- [What is being asked]:
Rewrite the entries from the line containing "Image resolution: width=450" through the line containing "click(x=162, y=234)", replacing "favorite star icon" with "bookmark icon" and changing nothing else. Leave the pictures out of your answer.

- [Data excerpts]:
---+---

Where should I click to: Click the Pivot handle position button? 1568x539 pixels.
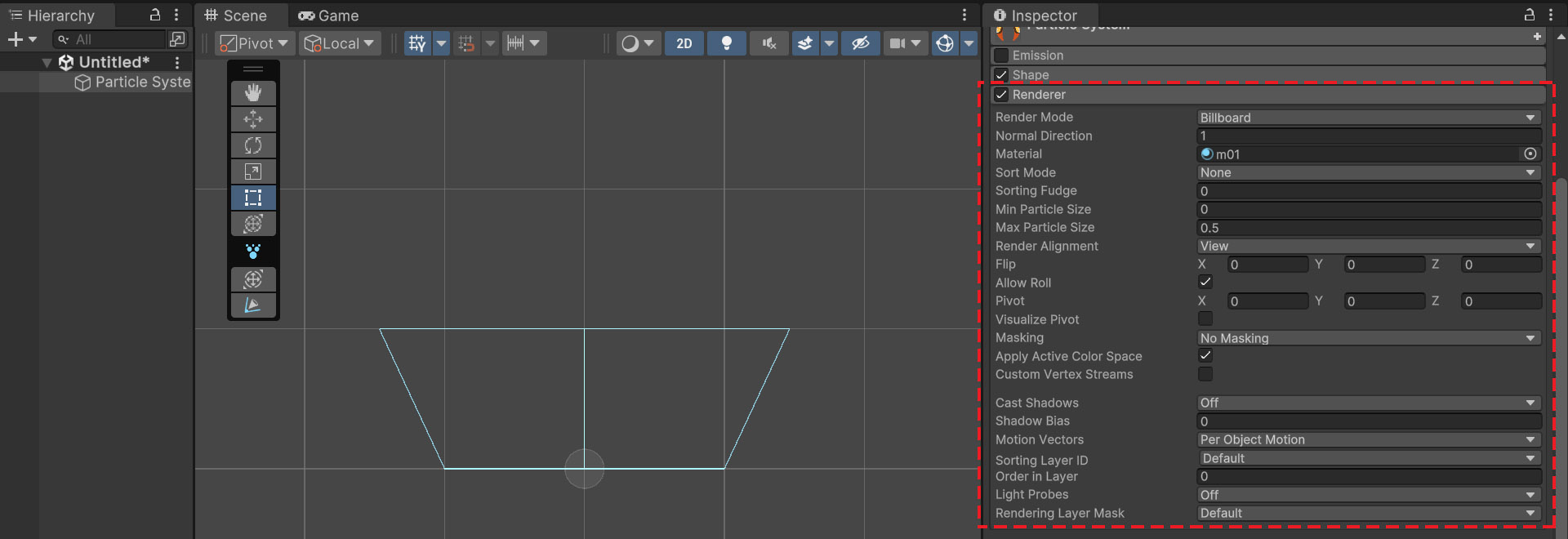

---+---

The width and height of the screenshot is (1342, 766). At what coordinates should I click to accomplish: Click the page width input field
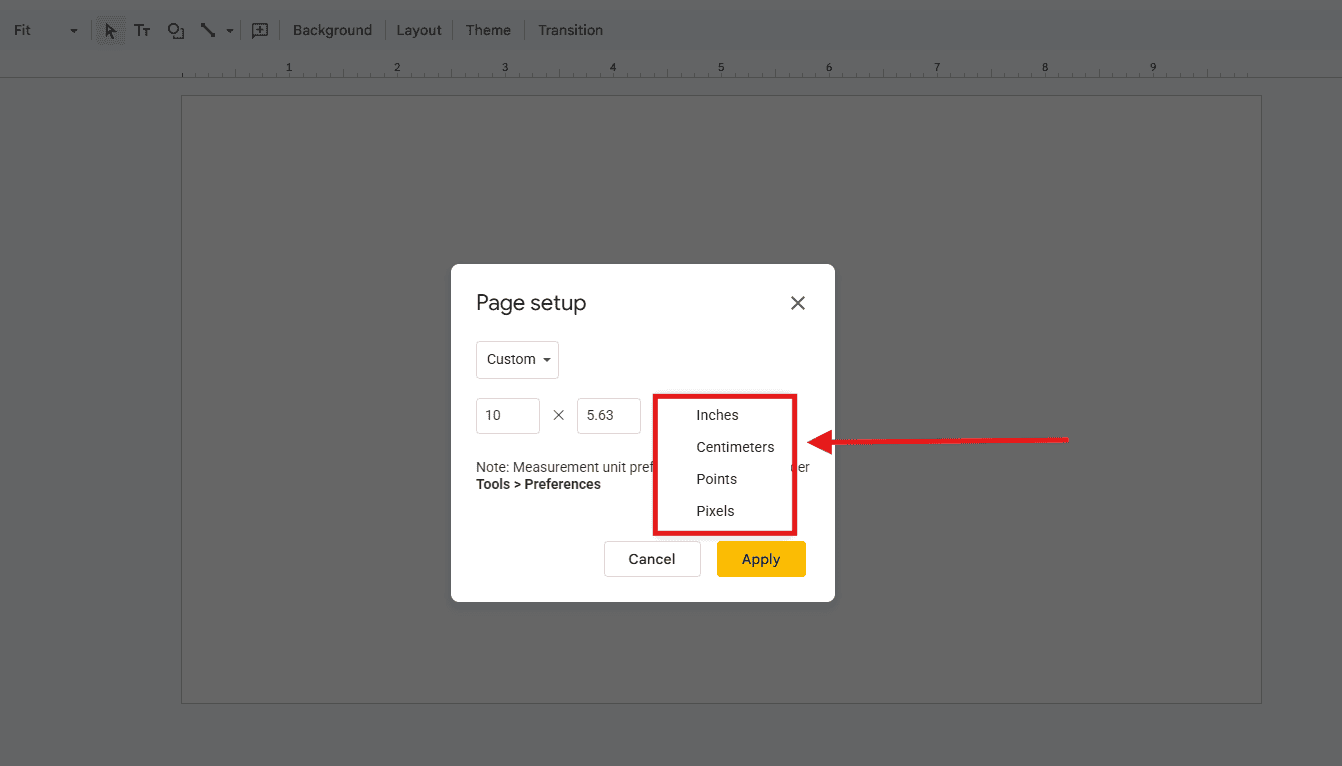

---+---

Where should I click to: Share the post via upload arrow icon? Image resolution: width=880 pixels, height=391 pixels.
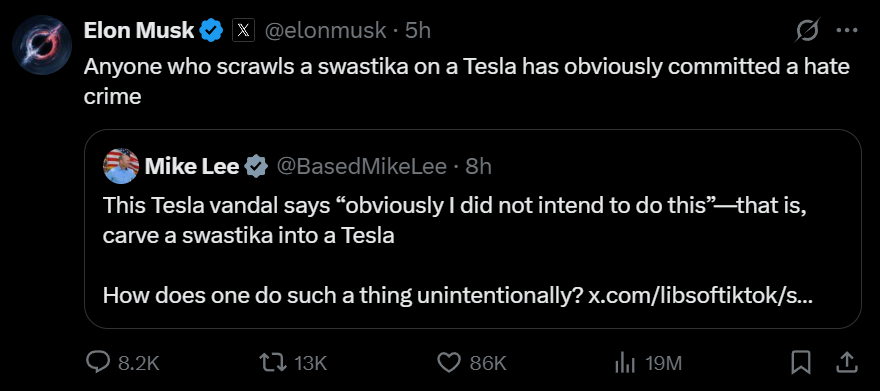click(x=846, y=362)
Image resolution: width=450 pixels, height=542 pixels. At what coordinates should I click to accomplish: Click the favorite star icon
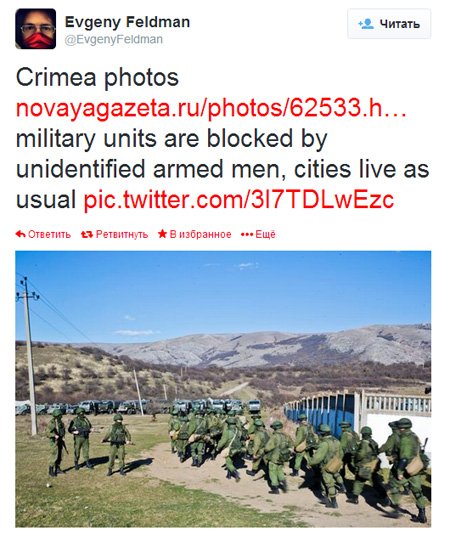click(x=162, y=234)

---+---

- [Result below]:
Image resolution: width=450 pixels, height=542 pixels. At what coordinates should I click to accomplish: Click the bookmark icon
click(x=162, y=234)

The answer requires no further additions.